START SELECTED TEXT

Community Comment, by Mike Brown

Earlier this month, the Chamber of Commerce made the decision to create a new category for the Revelstoke Business Excellence Awards Gala. The new Youth Employer Award, first conceived of in the 2011 Revelstoke Youth Action Plan and championed by the Youth Initiative Committee, will acknowledge a local business or organization for excellence in hiring, mentoring and creating work experiences for young people in Revelstoke. In an economic climate in which youth (federally defined as those 15 to 30 years of age) are excluded from the workforce at nearly double the rate of the average worker, this award represents a meaningful acknowledgement by the business community that providing opportunities for youth is both a social imperative and a community good.

How does employing youth constitute a social imperative? As noted in the 2011 Youth Action Plan, young people complete a successful psychological transition to adulthood when they have been provided with adequate opportunities to achieve independence, mastery, belonging and generosity.

Work environments frequently provide opportunities for young workers to learn new soft and hard skills, gain a degree of financial freedom, belong to a productive group, and provide a service to the community.

Wages paid to young workers are also more likely to be invested in further education, a scenario in which the community is essentially betting on itself. A highly skilled local workforce will attract a certain quality of investment, and the purchasing power of skilled workers will be returned to the community through the increased consumption of local goods and services.

Recent research has also suggested a link between entrepreneurship and an individual’s history of working in small enterprise. Writing in Business Strategy Review, Maria Minetti notes that the opportunity to observe entrepreneurial activity is an important factor in ones decision to become an entrepreneur.

Other research suggests that as many as 60 per cent of small business owners or founders worked in businesses with less than 50 employees immediately before starting their own enterprise.

As community members we certainly aren’t required to be up on the latest academic research to understand the importance of role models in young people’s lives. Every small business creates new economic activity and opportunity in a community, and young people who observe entrepreneurial role models are more likely to become enterprising themselves.

END SELECTED TEXT

**LIST OF TASKS**
[a] Reproduce the youth employment column word for word, everything from "Other research suggests" down to "their own enterprise.".
[b] Take the column on employing youth in Revelstoke further, picking up after its final sentence.
The records that come next play no part in the work on the youth employment column.

START RAW RECORDS

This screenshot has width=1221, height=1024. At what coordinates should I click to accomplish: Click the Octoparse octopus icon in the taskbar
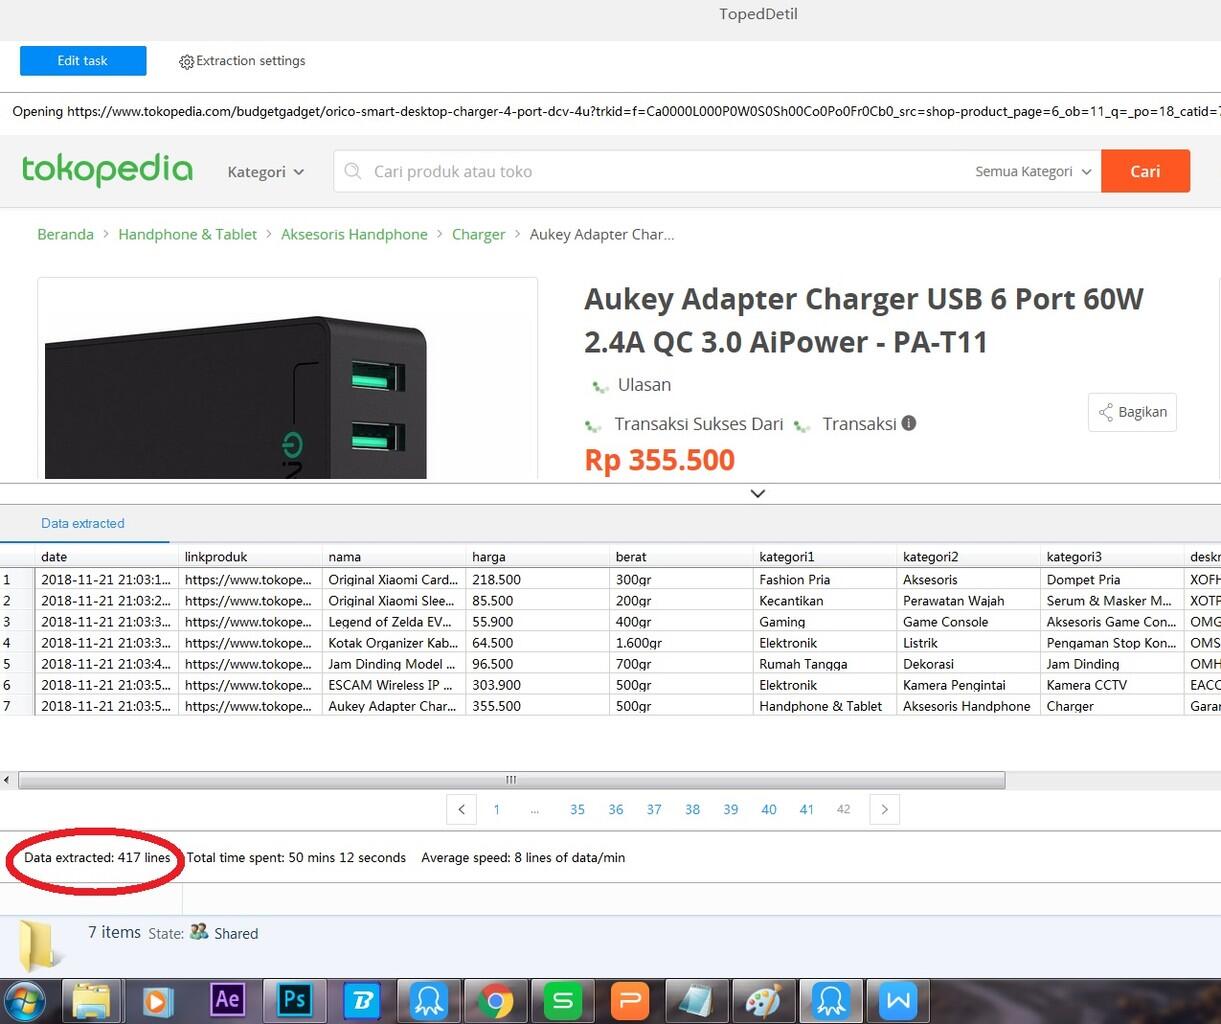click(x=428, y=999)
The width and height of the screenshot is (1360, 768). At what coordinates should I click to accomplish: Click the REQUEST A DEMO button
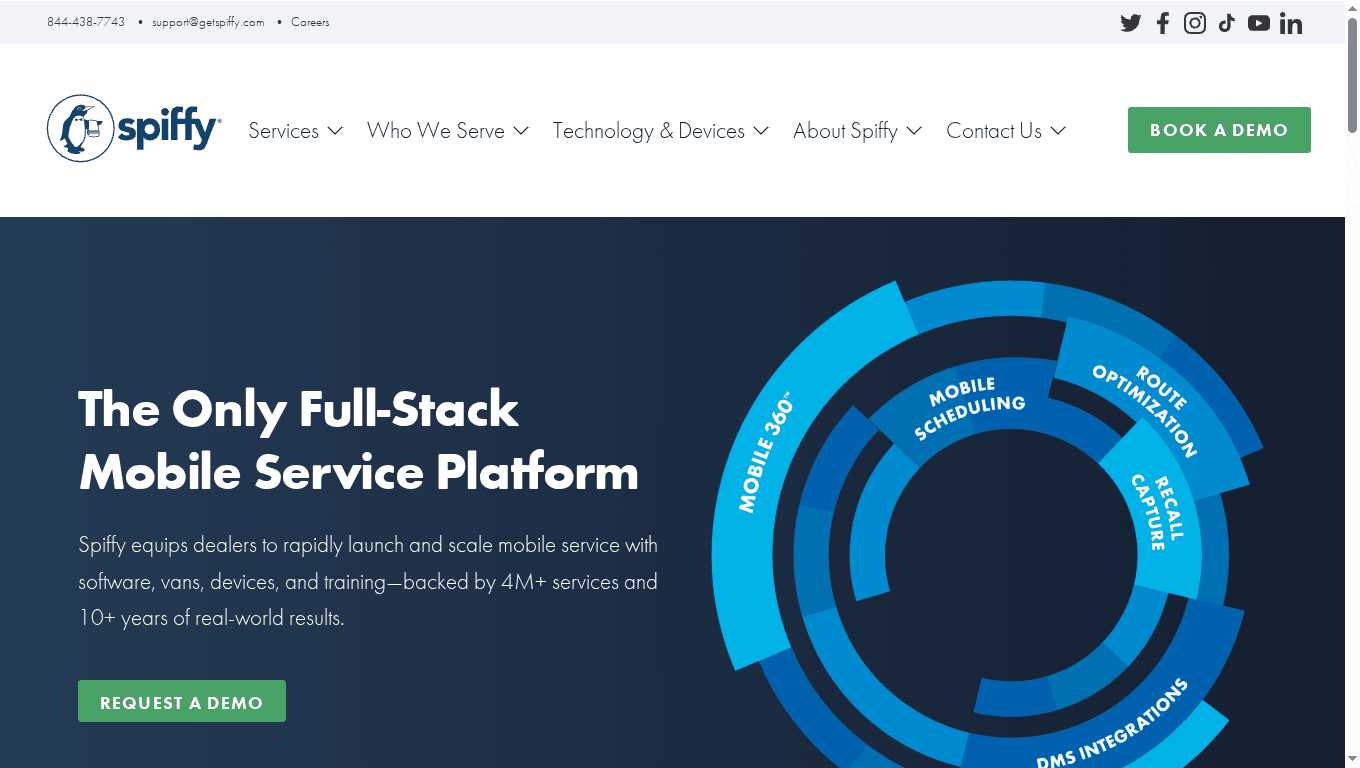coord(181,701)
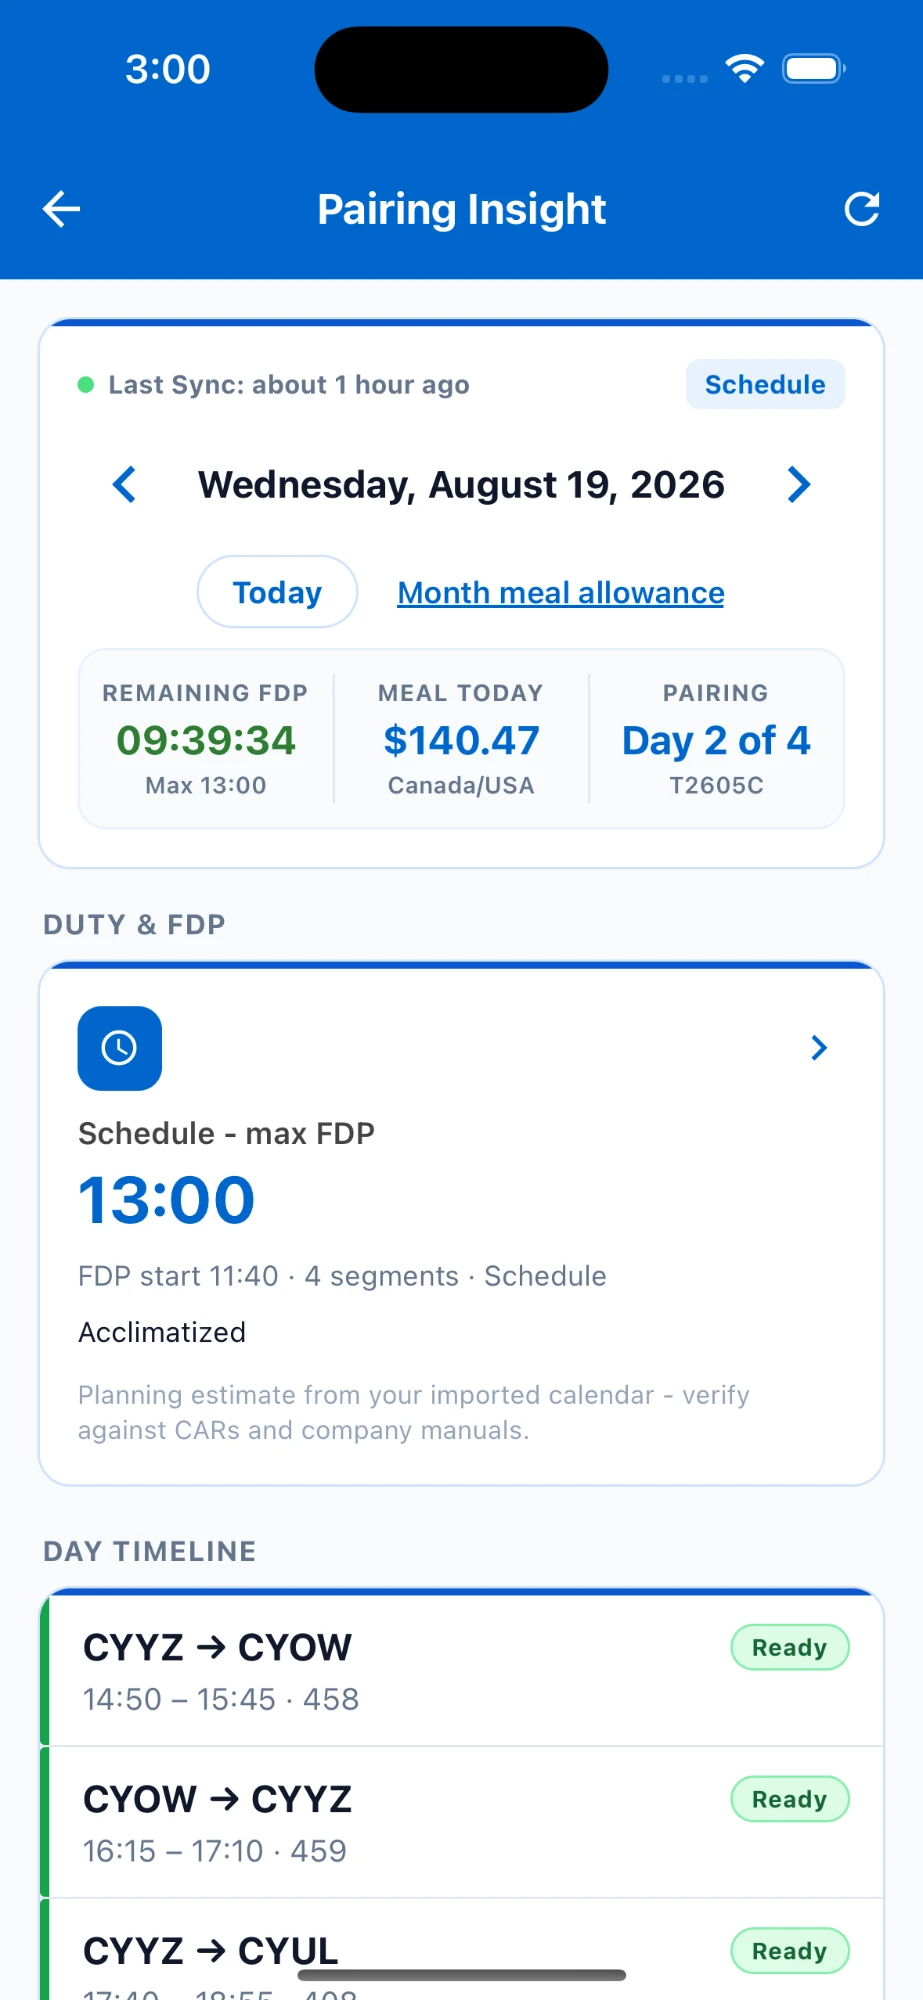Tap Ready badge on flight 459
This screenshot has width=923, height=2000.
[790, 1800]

END RAW RECORDS

**EXERCISE RESULTS**
[a]
Other research suggests that as many as 60 per cent of small business owners or founders worked in businesses with less than 50 employees immediately before starting their own enterprise.

[b]
Unfortunately for young workers, seasonal fluctuation in local economic activity can often lead to work shortages, layoffs or dismissals that are out of the control of the individual. As youth are frequently the last workers to be hired onto a job, they are often the first to be let go in lean times.

Clearly, while youth bring many positive attributes to the workplace, their lack of experience can make them vulnerable when the businesses they work for become financially strained. To provide incentive and feasibility for businesses to maintain younger workers in the workplace on a more stable basis, some great incentives are now available to employers that meet the appropriate criteria. Examples include the Columbia Basin Trust School Works program, the Get Youth Working program funded through the Canada-B.C. Labour Market Agreement, and Service Canada employment training programs delivered locally through Okanagan College.

The Revelstoke Community Development Action Plan outlines myriad goals for maintaining the community as a place of vibrant family life and opportunity for future generations. However, without engaged citizens who have the resources to take an active interest in civic life and defend the values that the document sets forth, this vision will simply not survive.

Promoting meaningful youth employment as a business practice to be honored is a good first step in creating an atmosphere in which young people are exposed to exciting local economic opportunities. This can only improve the odds of youth choosing to put down more permanent roots in Revelstoke.

The Youth Employer Award is a great example of productive partnership and collaboration between the community social planning and local business sectors. While on the surface this award appears a small addition to the annual Chamber of Commerce event, it speaks volumes to the interest local stakeholders have taken in ensuring Revelstoke achieves its vision as a place of equal opportunity for all. Okanagan College and the Youth Initiative Committee look forward to creating future partnerships with local businesses and organizations to ensure Revelstoke continues to be a great place for young people to thrive.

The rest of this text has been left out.